• _GIVEN PASSAGE_:
Understanding Volcano Plot
Source:vignettes/Understanding-Volcano-Plot.Rmd
Understanding-Volcano-Plot.Rmd
Volcano Plot
The volcano plot is a type of scatter plot that simultaneously displays a measure of statistical significance (p-value) against the magnitude of change (fold change). It is an ideal tool for quickly identifying the most biologically relevant data points.
Below is a plot generated for the comparison of subjects with Type 2 Diabetes (T2D) vs. Non Diabetic (ND).
The Axes
X-axis: Average log2 Fold Change (log2FC) This axis quanties how much the level of a specific variable has changed between the groups. It is used to represent up-regulation and down-regulation symmetrically. For interpretation, when looking at positive values (> 0), the cytokines are more abundant (up-regulated) in subjects. On the other hand, when looking at negative values (< 0), the cytokines are less abundant (down-regulated) in subjects.
Y-axis: -Log10 p-value This axis represents the statistical significance of the change observed for each cytokine. The p-value from a t-test is transformed using the negative logarithm base 10. This transformation is convenient because smaller p-values (which indicate greater significance) become larger numbers.

• _TASK DESCRIPTION_:
Reproduce word for word the stretch of the volcano plot page from "Y-axis: -Log10 p-value" through "become larger numbers.".

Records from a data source
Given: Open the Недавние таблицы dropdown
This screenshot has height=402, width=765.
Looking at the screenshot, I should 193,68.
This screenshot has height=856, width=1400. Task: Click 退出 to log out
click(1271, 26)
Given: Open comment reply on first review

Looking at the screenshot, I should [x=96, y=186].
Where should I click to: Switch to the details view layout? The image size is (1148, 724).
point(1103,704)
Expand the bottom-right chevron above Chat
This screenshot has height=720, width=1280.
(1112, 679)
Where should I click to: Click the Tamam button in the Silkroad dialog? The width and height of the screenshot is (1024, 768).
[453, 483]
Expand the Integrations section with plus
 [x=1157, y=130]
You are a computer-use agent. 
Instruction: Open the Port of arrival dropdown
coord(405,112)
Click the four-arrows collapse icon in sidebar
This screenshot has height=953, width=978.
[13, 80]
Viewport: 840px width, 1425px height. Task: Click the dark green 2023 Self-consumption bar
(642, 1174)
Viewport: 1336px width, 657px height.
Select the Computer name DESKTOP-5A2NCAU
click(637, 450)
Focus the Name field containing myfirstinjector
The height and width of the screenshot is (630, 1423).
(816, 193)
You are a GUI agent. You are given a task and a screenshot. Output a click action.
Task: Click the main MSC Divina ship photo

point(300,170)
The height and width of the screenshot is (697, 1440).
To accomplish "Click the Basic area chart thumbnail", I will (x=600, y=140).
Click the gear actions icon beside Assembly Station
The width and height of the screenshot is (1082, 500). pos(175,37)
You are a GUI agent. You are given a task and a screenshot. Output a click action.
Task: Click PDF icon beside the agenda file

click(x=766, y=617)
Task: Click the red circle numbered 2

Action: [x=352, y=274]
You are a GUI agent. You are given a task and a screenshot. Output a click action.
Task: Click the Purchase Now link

• _SOLUTION TO THE EXERCISE_:
Y-axis: -Log10 p-value This axis represents the statistical significance of the change observed for each cytokine. The p-value from a t-test is transformed using the negative logarithm base 10. This transformation is convenient because smaller p-values (which indicate greater significance) become larger numbers.